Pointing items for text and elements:

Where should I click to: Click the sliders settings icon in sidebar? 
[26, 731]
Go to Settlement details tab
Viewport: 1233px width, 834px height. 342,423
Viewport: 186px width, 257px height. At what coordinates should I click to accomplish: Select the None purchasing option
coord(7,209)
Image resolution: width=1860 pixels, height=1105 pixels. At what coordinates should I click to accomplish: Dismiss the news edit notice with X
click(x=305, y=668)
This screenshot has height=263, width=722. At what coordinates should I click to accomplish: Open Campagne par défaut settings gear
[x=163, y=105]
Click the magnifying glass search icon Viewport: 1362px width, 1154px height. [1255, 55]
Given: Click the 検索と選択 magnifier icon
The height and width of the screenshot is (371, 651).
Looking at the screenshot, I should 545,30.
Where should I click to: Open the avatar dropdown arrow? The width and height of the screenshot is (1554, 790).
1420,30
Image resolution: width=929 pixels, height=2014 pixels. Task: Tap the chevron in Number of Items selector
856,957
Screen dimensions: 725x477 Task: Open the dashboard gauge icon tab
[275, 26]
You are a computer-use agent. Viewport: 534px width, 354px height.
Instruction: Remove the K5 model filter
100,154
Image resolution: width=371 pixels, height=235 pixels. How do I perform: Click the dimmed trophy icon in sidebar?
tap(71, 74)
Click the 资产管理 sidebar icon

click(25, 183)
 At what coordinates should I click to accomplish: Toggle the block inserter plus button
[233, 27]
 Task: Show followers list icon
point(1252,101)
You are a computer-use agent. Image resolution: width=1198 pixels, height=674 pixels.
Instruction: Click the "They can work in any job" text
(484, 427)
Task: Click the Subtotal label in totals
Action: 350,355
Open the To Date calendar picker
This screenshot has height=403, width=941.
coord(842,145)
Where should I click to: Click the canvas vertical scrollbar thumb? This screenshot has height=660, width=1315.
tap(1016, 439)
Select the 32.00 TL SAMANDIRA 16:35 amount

*Aim*
Could you change "sidebar" to "side panel" in the items from the line with "Screen dimensions: 725x477" up to and including the line with "point(1252,101)", and give back only those lines with nothing else altered?

*Response to the task*
Screen dimensions: 725x477 Task: Open the dashboard gauge icon tab
[275, 26]
You are a computer-use agent. Viewport: 534px width, 354px height.
Instruction: Remove the K5 model filter
100,154
Image resolution: width=371 pixels, height=235 pixels. How do I perform: Click the dimmed trophy icon in side panel?
tap(71, 74)
Click the 资产管理 side panel icon

click(25, 183)
 At what coordinates should I click to accomplish: Toggle the block inserter plus button
[233, 27]
 Task: Show followers list icon
point(1252,101)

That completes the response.